**SET TASK**
Lay out the data as a Markdown table with two columns, No. and Line: number each row and put one line of the data in it, leaving out blank lines.

Records from a pointing dataset
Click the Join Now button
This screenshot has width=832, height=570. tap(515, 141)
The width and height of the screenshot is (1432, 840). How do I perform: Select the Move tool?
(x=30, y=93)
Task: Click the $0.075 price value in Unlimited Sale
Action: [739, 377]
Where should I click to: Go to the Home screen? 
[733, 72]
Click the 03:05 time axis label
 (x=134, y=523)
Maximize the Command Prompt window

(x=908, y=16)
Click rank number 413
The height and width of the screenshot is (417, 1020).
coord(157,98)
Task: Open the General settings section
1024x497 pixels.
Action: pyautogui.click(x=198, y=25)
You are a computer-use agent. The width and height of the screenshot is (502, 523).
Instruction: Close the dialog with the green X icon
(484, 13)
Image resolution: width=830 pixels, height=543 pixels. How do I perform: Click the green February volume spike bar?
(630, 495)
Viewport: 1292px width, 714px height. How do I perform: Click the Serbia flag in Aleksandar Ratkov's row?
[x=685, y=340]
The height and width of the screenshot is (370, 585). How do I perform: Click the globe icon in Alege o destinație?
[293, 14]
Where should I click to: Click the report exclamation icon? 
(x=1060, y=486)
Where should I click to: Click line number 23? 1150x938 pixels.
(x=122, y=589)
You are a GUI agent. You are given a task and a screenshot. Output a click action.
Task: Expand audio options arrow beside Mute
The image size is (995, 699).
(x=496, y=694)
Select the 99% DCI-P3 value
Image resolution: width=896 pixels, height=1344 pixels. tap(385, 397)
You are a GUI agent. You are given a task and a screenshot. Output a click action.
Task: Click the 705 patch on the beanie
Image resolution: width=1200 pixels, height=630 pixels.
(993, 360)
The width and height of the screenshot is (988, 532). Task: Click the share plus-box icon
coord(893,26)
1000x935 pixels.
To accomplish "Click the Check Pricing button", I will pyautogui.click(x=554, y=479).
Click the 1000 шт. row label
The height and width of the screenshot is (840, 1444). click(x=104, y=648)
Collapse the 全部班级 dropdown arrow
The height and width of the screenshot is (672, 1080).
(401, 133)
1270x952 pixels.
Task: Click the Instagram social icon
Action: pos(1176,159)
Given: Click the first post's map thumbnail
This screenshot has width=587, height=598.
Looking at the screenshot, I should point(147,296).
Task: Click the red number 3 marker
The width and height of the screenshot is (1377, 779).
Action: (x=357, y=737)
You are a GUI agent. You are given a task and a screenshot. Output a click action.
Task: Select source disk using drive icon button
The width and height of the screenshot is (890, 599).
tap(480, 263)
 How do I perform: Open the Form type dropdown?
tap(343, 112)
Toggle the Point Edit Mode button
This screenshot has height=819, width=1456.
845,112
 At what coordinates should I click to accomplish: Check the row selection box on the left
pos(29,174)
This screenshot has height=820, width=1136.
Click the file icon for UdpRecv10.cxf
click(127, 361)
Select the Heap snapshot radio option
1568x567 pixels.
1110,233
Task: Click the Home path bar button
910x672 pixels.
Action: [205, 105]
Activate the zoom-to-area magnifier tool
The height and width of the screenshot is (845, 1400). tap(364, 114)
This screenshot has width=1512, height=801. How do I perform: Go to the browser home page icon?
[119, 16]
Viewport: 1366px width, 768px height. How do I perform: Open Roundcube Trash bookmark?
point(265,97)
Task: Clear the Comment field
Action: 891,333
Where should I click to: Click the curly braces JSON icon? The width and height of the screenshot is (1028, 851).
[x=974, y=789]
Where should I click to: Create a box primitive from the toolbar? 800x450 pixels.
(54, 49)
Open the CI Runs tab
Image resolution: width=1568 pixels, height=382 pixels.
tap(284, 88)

**RESPONSE TO THIS EXERCISE**
| No. | Line |
|---|---|
| 1 | Click the Join Now button |
| 2 | This screenshot has width=832, height=570. tap(515, 141) |
| 3 | The width and height of the screenshot is (1432, 840). How do I perform: Select the Move tool? |
| 4 | (x=30, y=93) |
| 5 | Task: Click the $0.075 price value in Unlimited Sale |
| 6 | Action: [739, 377] |
| 7 | Where should I click to: Go to the Home screen?  |
| 8 | [733, 72] |
| 9 | Click the 03:05 time axis label |
| 10 |  (x=134, y=523) |
| 11 | Maximize the Command Prompt window |
| 12 | (x=908, y=16) |
| 13 | Click rank number 413 |
| 14 | The height and width of the screenshot is (417, 1020). |
| 15 | coord(157,98) |
| 16 | Task: Open the General settings section |
| 17 | 1024x497 pixels. |
| 18 | Action: pyautogui.click(x=198, y=25) |
| 19 | You are a computer-use agent. The width and height of the screenshot is (502, 523). |
| 20 | Instruction: Close the dialog with the green X icon |
| 21 | (484, 13) |
| 22 | Image resolution: width=830 pixels, height=543 pixels. How do I perform: Click the green February volume spike bar? |
| 23 | (630, 495) |
| 24 | Viewport: 1292px width, 714px height. How do I perform: Click the Serbia flag in Aleksandar Ratkov's row? |
| 25 | [x=685, y=340] |
| 26 | The height and width of the screenshot is (370, 585). How do I perform: Click the globe icon in Alege o destinație? |
| 27 | [293, 14] |
| 28 | Where should I click to: Click the report exclamation icon?  |
| 29 | (x=1060, y=486) |
| 30 | Where should I click to: Click line number 23? 1150x938 pixels. |
| 31 | (x=122, y=589) |
| 32 | You are a GUI agent. You are given a task and a screenshot. Output a click action. |
| 33 | Task: Expand audio options arrow beside Mute |
| 34 | The image size is (995, 699). |
| 35 | (x=496, y=694) |
| 36 | Select the 99% DCI-P3 value |
| 37 | Image resolution: width=896 pixels, height=1344 pixels. tap(385, 397) |
| 38 | You are a GUI agent. You are given a task and a screenshot. Output a click action. |
| 39 | Task: Click the 705 patch on the beanie |
| 40 | Image resolution: width=1200 pixels, height=630 pixels. |
| 41 | (993, 360) |
| 42 | The width and height of the screenshot is (988, 532). Task: Click the share plus-box icon |
| 43 | coord(893,26) |
| 44 | 1000x935 pixels. |
| 45 | To accomplish "Click the Check Pricing button", I will pyautogui.click(x=554, y=479). |
| 46 | Click the 1000 шт. row label |
| 47 | The height and width of the screenshot is (840, 1444). click(x=104, y=648) |
| 48 | Collapse the 全部班级 dropdown arrow |
| 49 | The height and width of the screenshot is (672, 1080). |
| 50 | (401, 133) |
| 51 | 1270x952 pixels. |
| 52 | Task: Click the Instagram social icon |
| 53 | Action: pos(1176,159) |
| 54 | Given: Click the first post's map thumbnail |
| 55 | This screenshot has width=587, height=598. |
| 56 | Looking at the screenshot, I should point(147,296). |
| 57 | Task: Click the red number 3 marker |
| 58 | The width and height of the screenshot is (1377, 779). |
| 59 | Action: (x=357, y=737) |
| 60 | You are a GUI agent. You are given a task and a screenshot. Output a click action. |
| 61 | Task: Select source disk using drive icon button |
| 62 | The width and height of the screenshot is (890, 599). |
| 63 | tap(480, 263) |
| 64 |  How do I perform: Open the Form type dropdown? |
| 65 | tap(343, 112) |
| 66 | Toggle the Point Edit Mode button |
| 67 | This screenshot has height=819, width=1456. |
| 68 | 845,112 |
| 69 |  At what coordinates should I click to accomplish: Check the row selection box on the left |
| 70 | pos(29,174) |
| 71 | This screenshot has height=820, width=1136. |
| 72 | Click the file icon for UdpRecv10.cxf |
| 73 | click(127, 361) |
| 74 | Select the Heap snapshot radio option |
| 75 | 1568x567 pixels. |
| 76 | 1110,233 |
| 77 | Task: Click the Home path bar button |
| 78 | 910x672 pixels. |
| 79 | Action: [205, 105] |
| 80 | Activate the zoom-to-area magnifier tool |
| 81 | The height and width of the screenshot is (845, 1400). tap(364, 114) |
| 82 | This screenshot has width=1512, height=801. How do I perform: Go to the browser home page icon? |
| 83 | [119, 16] |
| 84 | Viewport: 1366px width, 768px height. How do I perform: Open Roundcube Trash bookmark? |
| 85 | point(265,97) |
| 86 | Task: Clear the Comment field |
| 87 | Action: 891,333 |
| 88 | Where should I click to: Click the curly braces JSON icon? The width and height of the screenshot is (1028, 851). |
| 89 | [x=974, y=789] |
| 90 | Where should I click to: Create a box primitive from the toolbar? 800x450 pixels. |
| 91 | (54, 49) |
| 92 | Open the CI Runs tab |
| 93 | Image resolution: width=1568 pixels, height=382 pixels. |
| 94 | tap(284, 88) |